THE PROBLEM: Please reproduce each of the entries below exactly as they appear.

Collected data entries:

=== Begin Enclosure ===

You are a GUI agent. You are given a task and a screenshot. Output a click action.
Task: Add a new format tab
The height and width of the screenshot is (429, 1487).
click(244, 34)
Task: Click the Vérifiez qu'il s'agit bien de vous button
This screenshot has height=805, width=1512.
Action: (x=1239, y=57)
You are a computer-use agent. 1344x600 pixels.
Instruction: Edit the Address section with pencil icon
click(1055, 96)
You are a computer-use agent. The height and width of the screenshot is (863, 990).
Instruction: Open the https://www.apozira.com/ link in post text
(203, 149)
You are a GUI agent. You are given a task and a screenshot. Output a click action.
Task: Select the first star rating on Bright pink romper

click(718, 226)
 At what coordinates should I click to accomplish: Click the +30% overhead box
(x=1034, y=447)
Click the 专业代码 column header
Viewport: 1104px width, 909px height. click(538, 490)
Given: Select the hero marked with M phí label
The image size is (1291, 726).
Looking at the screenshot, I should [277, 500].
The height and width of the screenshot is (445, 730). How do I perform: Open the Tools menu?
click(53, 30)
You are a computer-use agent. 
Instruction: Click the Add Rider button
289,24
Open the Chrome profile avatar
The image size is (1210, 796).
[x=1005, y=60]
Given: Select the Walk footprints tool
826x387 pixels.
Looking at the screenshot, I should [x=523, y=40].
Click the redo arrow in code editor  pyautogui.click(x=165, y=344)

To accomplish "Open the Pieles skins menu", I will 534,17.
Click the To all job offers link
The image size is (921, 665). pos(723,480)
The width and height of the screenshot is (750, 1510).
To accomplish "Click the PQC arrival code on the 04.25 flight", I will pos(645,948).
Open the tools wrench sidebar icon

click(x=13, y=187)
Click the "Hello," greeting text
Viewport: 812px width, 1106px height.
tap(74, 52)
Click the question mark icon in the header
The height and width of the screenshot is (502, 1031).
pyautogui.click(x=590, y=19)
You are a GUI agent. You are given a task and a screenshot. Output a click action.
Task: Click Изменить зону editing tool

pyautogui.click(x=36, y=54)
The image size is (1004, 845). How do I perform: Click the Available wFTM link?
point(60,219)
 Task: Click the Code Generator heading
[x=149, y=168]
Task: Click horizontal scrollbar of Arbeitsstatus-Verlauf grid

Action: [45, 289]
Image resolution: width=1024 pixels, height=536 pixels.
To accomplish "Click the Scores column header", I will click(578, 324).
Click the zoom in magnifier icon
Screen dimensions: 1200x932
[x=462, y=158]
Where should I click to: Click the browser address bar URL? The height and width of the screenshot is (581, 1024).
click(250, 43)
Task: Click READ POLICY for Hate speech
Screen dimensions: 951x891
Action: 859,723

=== End Enclosure ===

RESPONSE AREA:
You are a GUI agent. You are given a task and a screenshot. Output a click action.
Task: Add a new format tab
The height and width of the screenshot is (429, 1487).
click(244, 34)
Task: Click the Vérifiez qu'il s'agit bien de vous button
This screenshot has height=805, width=1512.
Action: (x=1239, y=57)
You are a computer-use agent. 1344x600 pixels.
Instruction: Edit the Address section with pencil icon
click(1055, 96)
You are a computer-use agent. The height and width of the screenshot is (863, 990).
Instruction: Open the https://www.apozira.com/ link in post text
(203, 149)
You are a GUI agent. You are given a task and a screenshot. Output a click action.
Task: Select the first star rating on Bright pink romper

click(718, 226)
 At what coordinates should I click to accomplish: Click the +30% overhead box
(x=1034, y=447)
Click the 专业代码 column header
Viewport: 1104px width, 909px height. click(538, 490)
Given: Select the hero marked with M phí label
The image size is (1291, 726).
Looking at the screenshot, I should [277, 500].
The height and width of the screenshot is (445, 730). How do I perform: Open the Tools menu?
click(53, 30)
You are a computer-use agent. 
Instruction: Click the Add Rider button
289,24
Open the Chrome profile avatar
The image size is (1210, 796).
[x=1005, y=60]
Given: Select the Walk footprints tool
826x387 pixels.
Looking at the screenshot, I should [x=523, y=40].
Click the redo arrow in code editor  pyautogui.click(x=165, y=344)

To accomplish "Open the Pieles skins menu", I will 534,17.
Click the To all job offers link
The image size is (921, 665). pos(723,480)
The width and height of the screenshot is (750, 1510).
To accomplish "Click the PQC arrival code on the 04.25 flight", I will pos(645,948).
Open the tools wrench sidebar icon

click(x=13, y=187)
Click the "Hello," greeting text
Viewport: 812px width, 1106px height.
tap(74, 52)
Click the question mark icon in the header
The height and width of the screenshot is (502, 1031).
pyautogui.click(x=590, y=19)
You are a GUI agent. You are given a task and a screenshot. Output a click action.
Task: Click Изменить зону editing tool

pyautogui.click(x=36, y=54)
The image size is (1004, 845). How do I perform: Click the Available wFTM link?
point(60,219)
 Task: Click the Code Generator heading
[x=149, y=168]
Task: Click horizontal scrollbar of Arbeitsstatus-Verlauf grid

Action: [45, 289]
Image resolution: width=1024 pixels, height=536 pixels.
To accomplish "Click the Scores column header", I will click(578, 324).
Click the zoom in magnifier icon
Screen dimensions: 1200x932
[x=462, y=158]
Where should I click to: Click the browser address bar URL? The height and width of the screenshot is (581, 1024).
click(250, 43)
Task: Click READ POLICY for Hate speech
Screen dimensions: 951x891
Action: 859,723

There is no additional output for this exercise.